不動産業界がコロナ禍に強い理由とは?

新型コロナウイルスの感染拡大によって、多くの業種が売り上げの低迷など大打撃を受けましたが、不動産業は、その影響は比較的小さいものにとどまりました。
今回は、その理由について解説します。

コロナ禍の影響を受けにくい不動産業界

2020年に発生した新型コロナウイルスは、日本のみならず世界中に感染が拡大し、各国がロックダウン等の対策を行ったことから、人流の停滞を招きました。
日本でも緊急事態宣言が発令され、営業停止や時短営業を余儀なくされた飲食店や百貨店、外出や旅行などの回避により利用者数が大幅に減少した鉄道、航空、旅行等、様々な業界が悪影響を受けたのです。

一方で、コロナ禍の影響を比較的受けにくい業界もありました。
その一つが不動産です。
不動産契約のキャンセルや営業活動の自粛、建築資材の入荷遅れに伴う完工遅延などの影響はありましたが、飲食や百貨店、鉄道などと比較すると、影響は比較的小さなものにとどまったのです。

コロナ禍の不動産業界への影響が比較的小さい理由

コロナ禍で多くの業界が悪影響を受けた中、不動産業界への影響が比較的小さなものにとどまった理由として、不動産が「衣食住」といった生活の根幹部分に深く関係することが挙げられます。

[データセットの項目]
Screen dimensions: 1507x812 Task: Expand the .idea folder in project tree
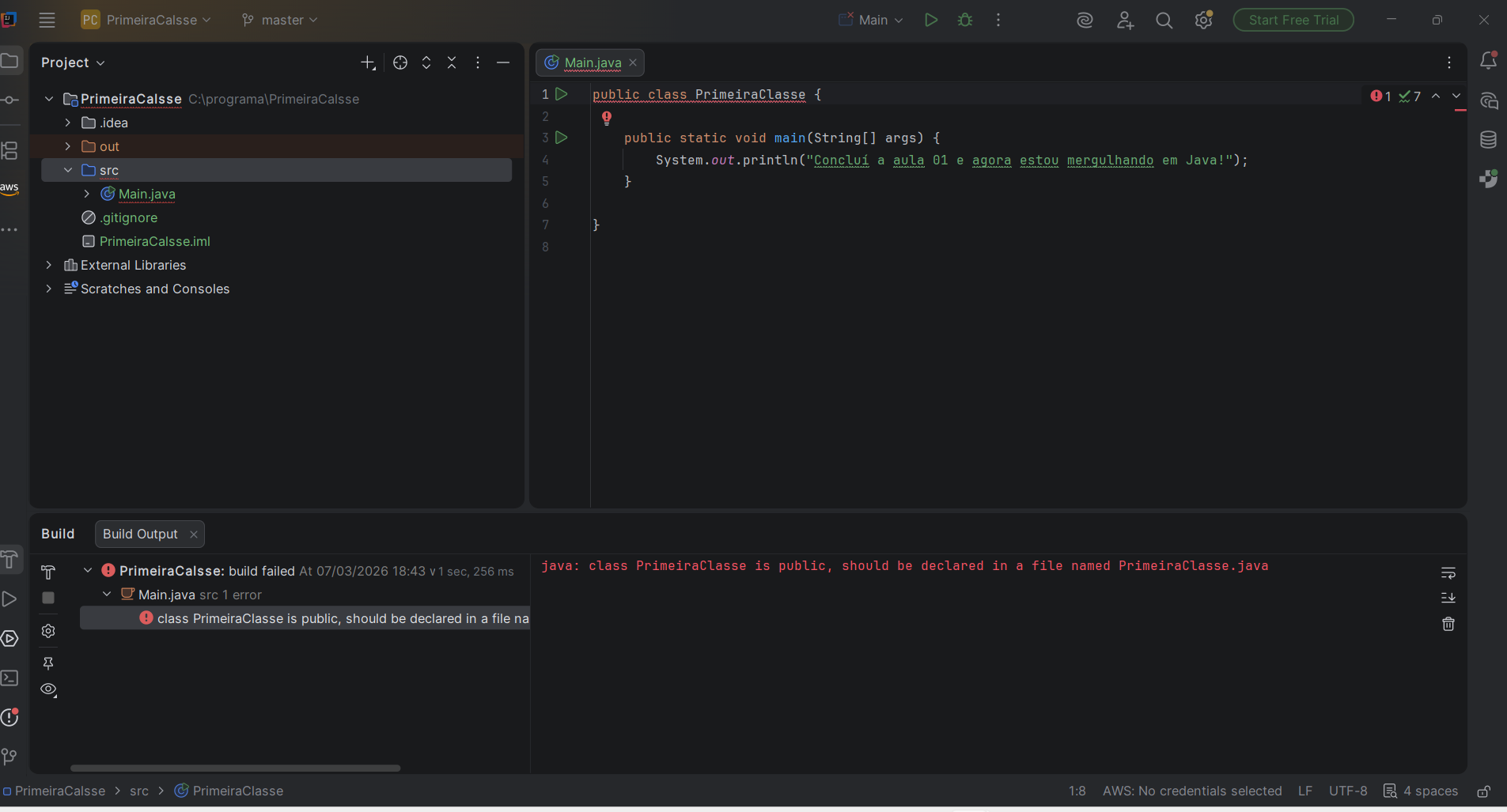(68, 123)
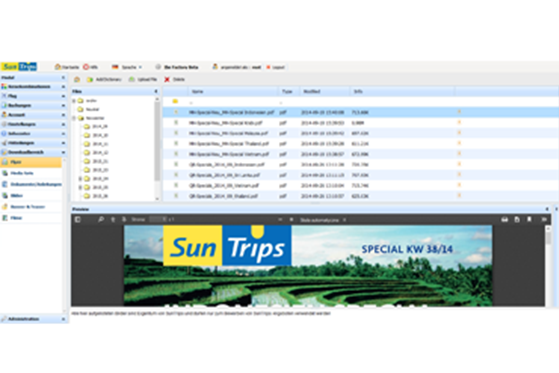Click the PDF preview vertical scrollbar
This screenshot has height=373, width=559.
548,265
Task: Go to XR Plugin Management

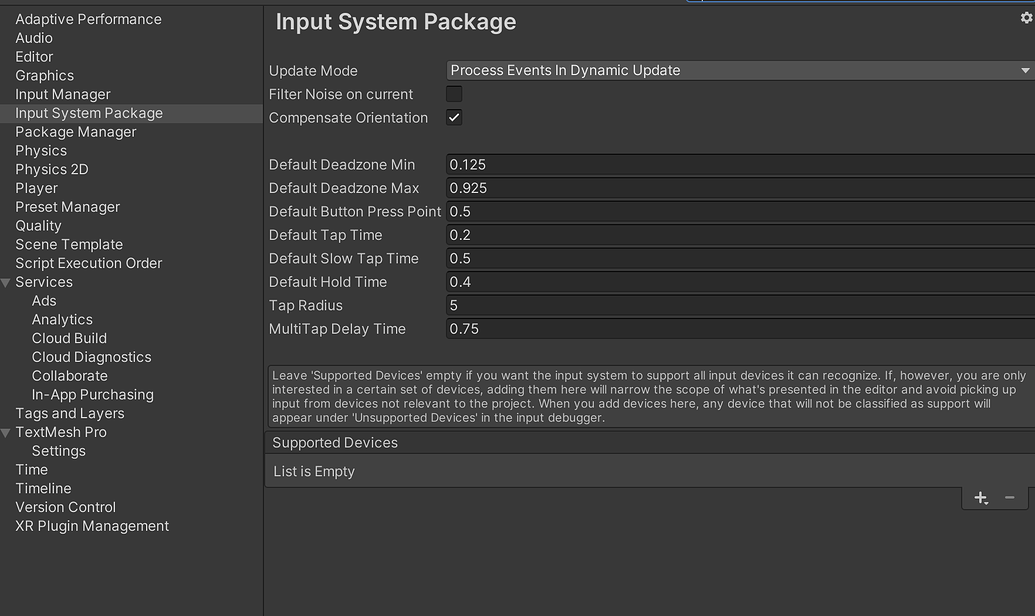Action: point(92,526)
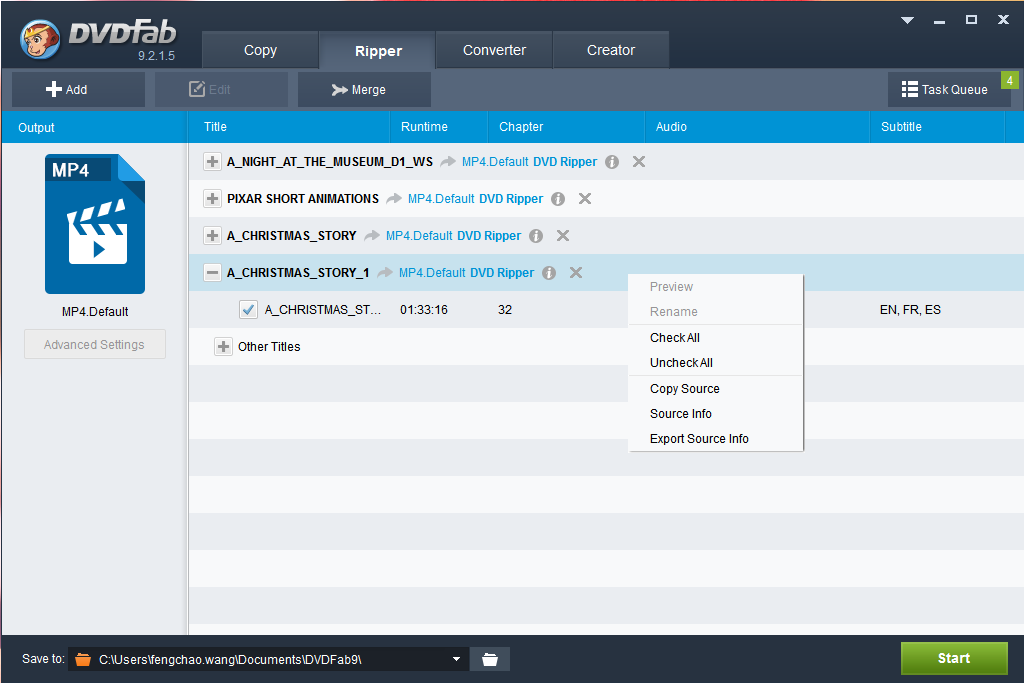
Task: Uncheck the A_CHRISTMAS_ST... title checkbox
Action: click(x=249, y=310)
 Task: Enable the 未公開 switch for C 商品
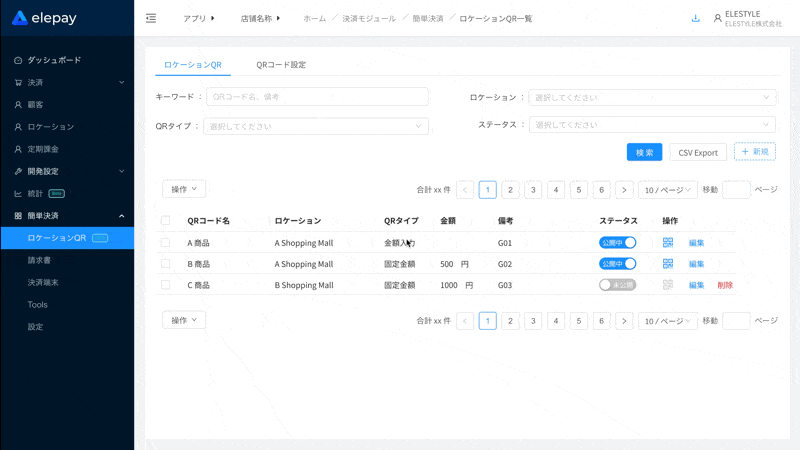tap(617, 285)
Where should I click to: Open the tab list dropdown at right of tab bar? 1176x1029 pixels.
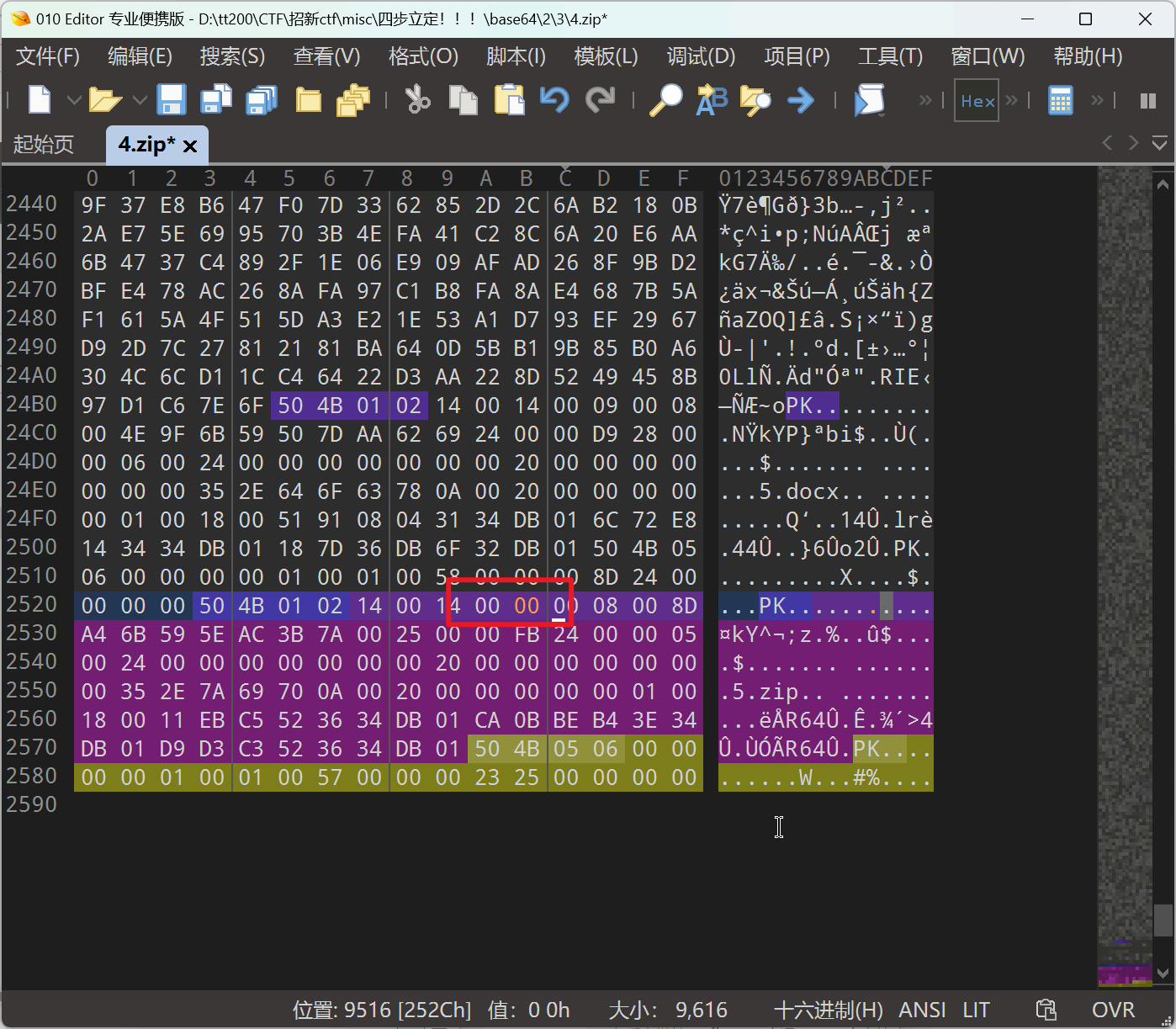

__学習問題__.
(1) 本文のうち「今回は、その理由について解説します。」から「さなものにとどまったのです。」までの部分を、「百貨店」を「デパート」に入れ替えて書き直しなさい。
(2) 本文に基づいて、次の問いに答えなさい。
(a) 新型コロナウイルスが発生したのは何年か。
(b) 営業停止や時短営業を余儀なくされたのは、どのような店か。
(c) 不動産業界への影響が比較的小さかった理由として、不動産が何に深く関係することが挙げられているか。
(3) コロナ禍と不動産業界についての本文を、最後の文に続けて書き進めなさい。
データはこの本文の学習には関係しません。

__解答__.
(1)
今回は、その理由について解説します。

コロナ禍の影響を受けにくい不動産業界

2020年に発生した新型コロナウイルスは、日本のみならず世界中に感染が拡大し、各国がロックダウン等の対策を行ったことから、人流の停滞を招きました。
日本でも緊急事態宣言が発令され、営業停止や時短営業を余儀なくされた飲食店やデパート、外出や旅行などの回避により利用者数が大幅に減少した鉄道、航空、旅行等、様々な業界が悪影響を受けたのです。

一方で、コロナ禍の影響を比較的受けにくい業界もありました。
その一つが不動産です。
不動産契約のキャンセルや営業活動の自粛、建築資材の入荷遅れに伴う完工遅延などの影響はありましたが、飲食やデパート、鉄道などと比較すると、影響は比較的小さなものにとどまったのです。

(2)
(a) 2020年
(b) 飲食店や百貨店
(c) 「衣食住」といった生活の根幹部分

(3)
「コロナ禍で今後どうなるか分からないので、出費を減らそう」と考えた場合、まずは外食や旅行など、生活に必須とはいえない遊興費から削減しようとする人が多いのではないでしょうか?
事実、コロナ禍では飲食業はじめ、遊興費との関わりが深い業種が早い段階から大きな影響を受けています。

それに対し、家賃や不動産の購入、リフォームなど不動産に関する費用は、生活費の一部として組み込むケースが多いと考えられます。
不動産は「生活に必要なもの」との認識がされていることから、すぐに削減する対象にはなりにくいのです。

また、日本は地震や台風が頻繁に発生する災害大国でもあるため、防災の観点から、「住宅にはある程度のお金をかける必要がある」との考え方が根強いことも、削減の対象になりにくい理由の一つであると考えられます。

生活の三大要素である衣食住のうち、不動産は「住」に該当します。
「衣」や「食」が思い立ったらすぐにでも費用削減に取り組めるのに対し、不動産の場合は即座に削減することは難しいでしょう。
そのため、コロナ禍にも比較的強く、影響が出るとしても、経済状態がかなり悪化してからになると考えられるのです。

コロナ禍が不動産売買仲介への追い風に

コロナ禍で「おうち時間」が増えたことが、特に不動産売買仲介にとって追い風になりました。
テレワークが急速に広がったことから、在宅時間が増え、住まいに目を向ける人が増えた結果、「自宅で快適に過ごしたい」「住まいを居心地の良いものにしたい」というニーズが増えました。

その結果、修繕やメンテナンス、老朽化した設備や機器の交換などといったリフォームのニーズも増えたのです。
また、テレワークの普及で通勤時間を気にする必要がなくなったことから、特に首都圏在住の人が、郊外や地方の戸建てを求めるケースが増えました。
日銀の金融緩和が続いていることに伴う住宅ローンの低金利も、住宅の購入を後押ししたと考えられます。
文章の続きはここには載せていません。